• [WHAT THE TASK REQUIRES]: Count how many lines in the records below contain the string "screenshot", matching case exactly. Reply with the number only.
[begin MATERIAL PROVIDED]
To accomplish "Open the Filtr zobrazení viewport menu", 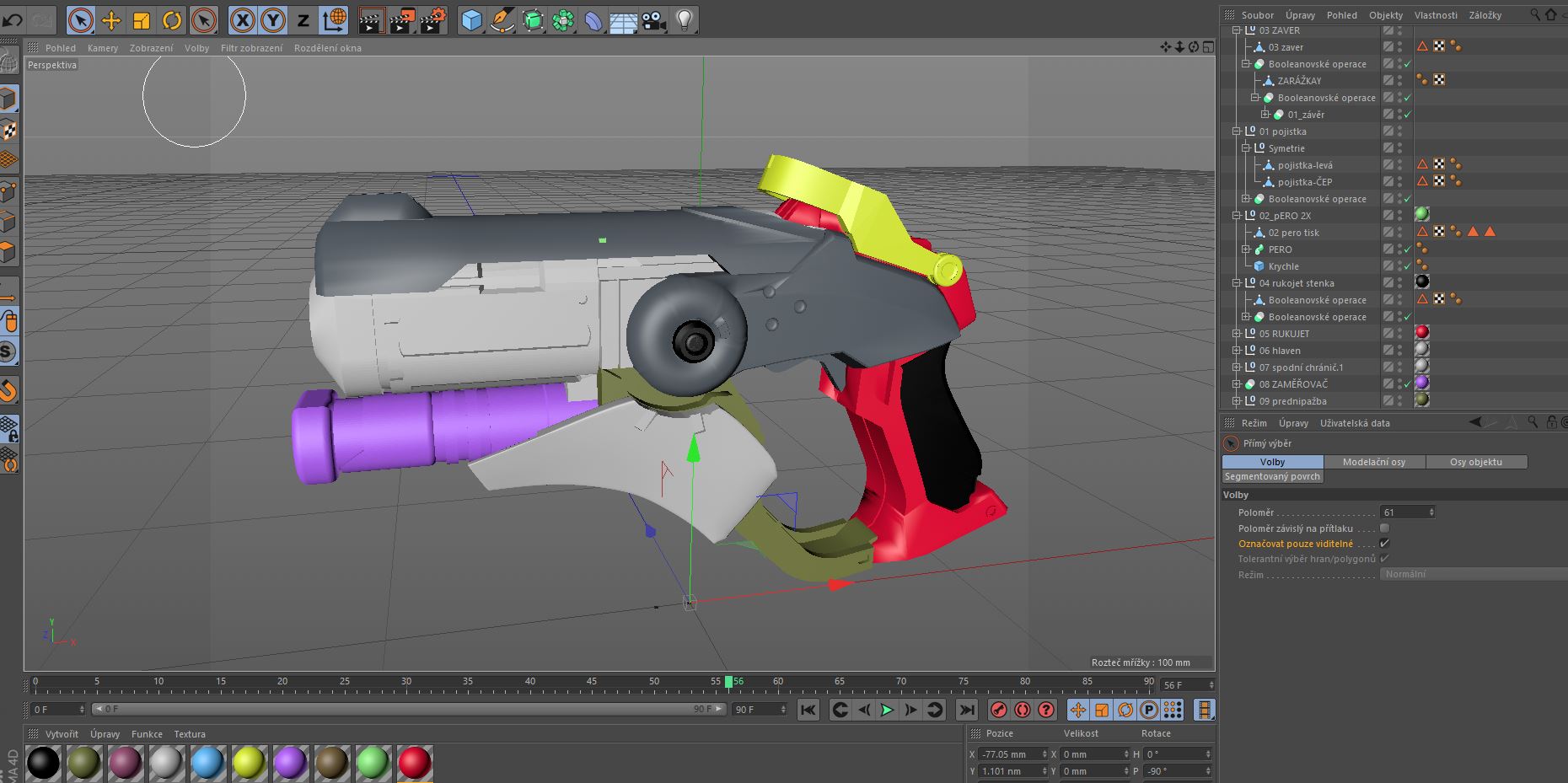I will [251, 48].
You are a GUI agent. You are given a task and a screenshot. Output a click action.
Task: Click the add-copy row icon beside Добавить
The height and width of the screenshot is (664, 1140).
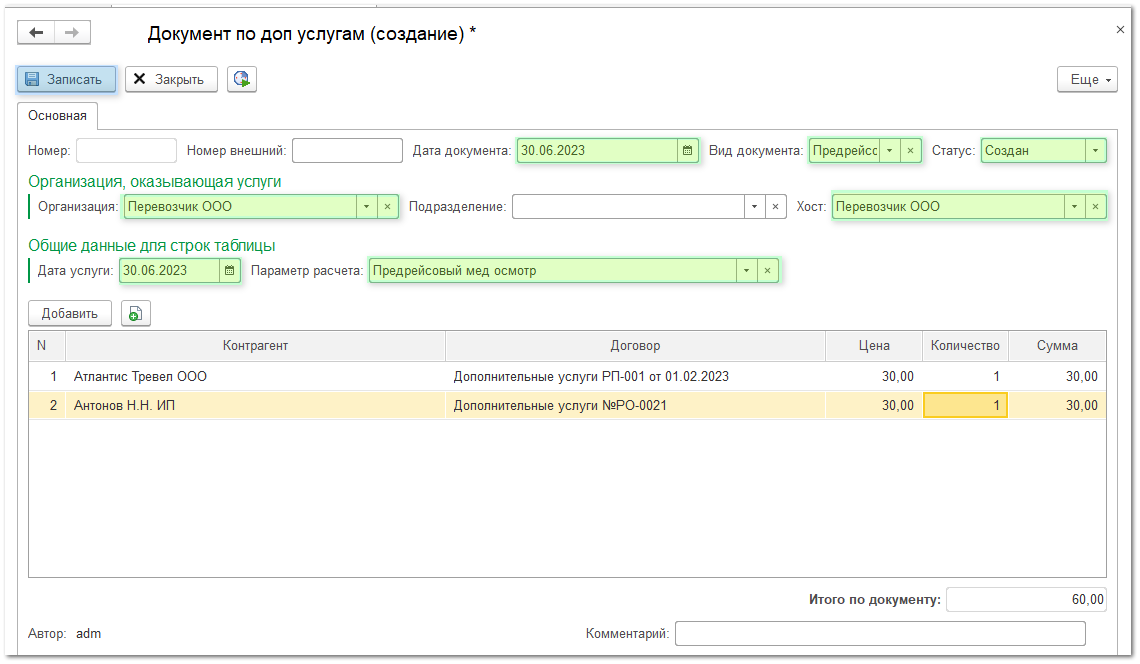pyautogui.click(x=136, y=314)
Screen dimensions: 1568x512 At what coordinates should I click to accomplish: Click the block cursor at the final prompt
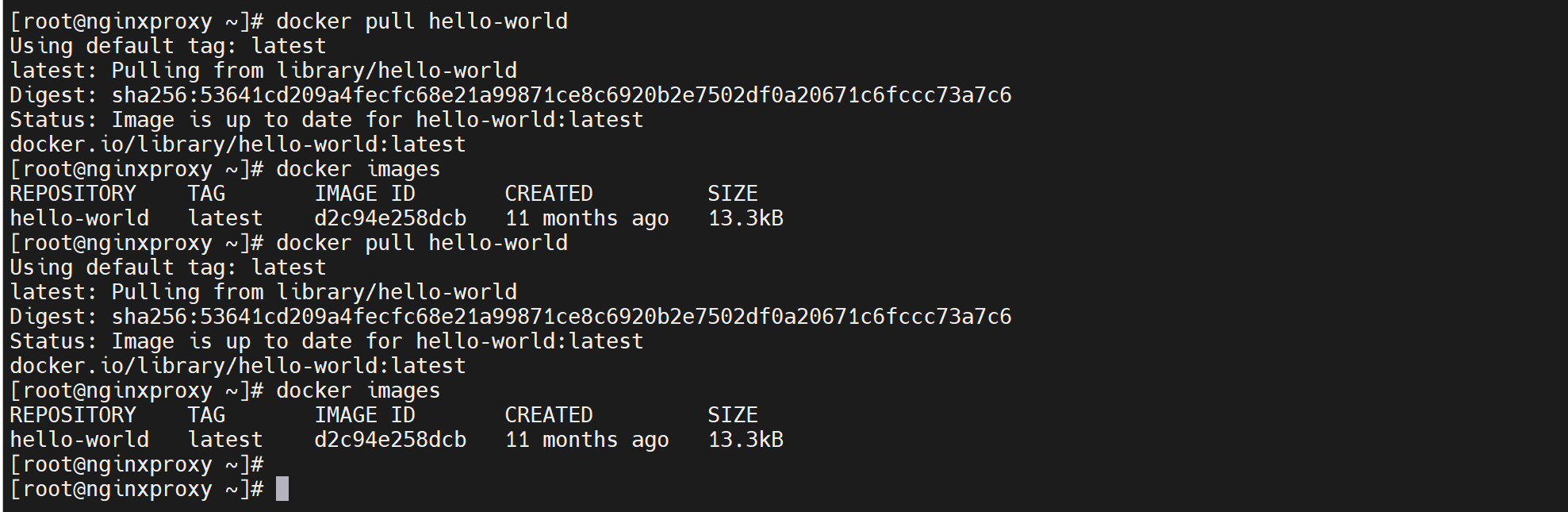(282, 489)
[end MATERIAL PROVIDED]
• [TASK OUTPUT]: 2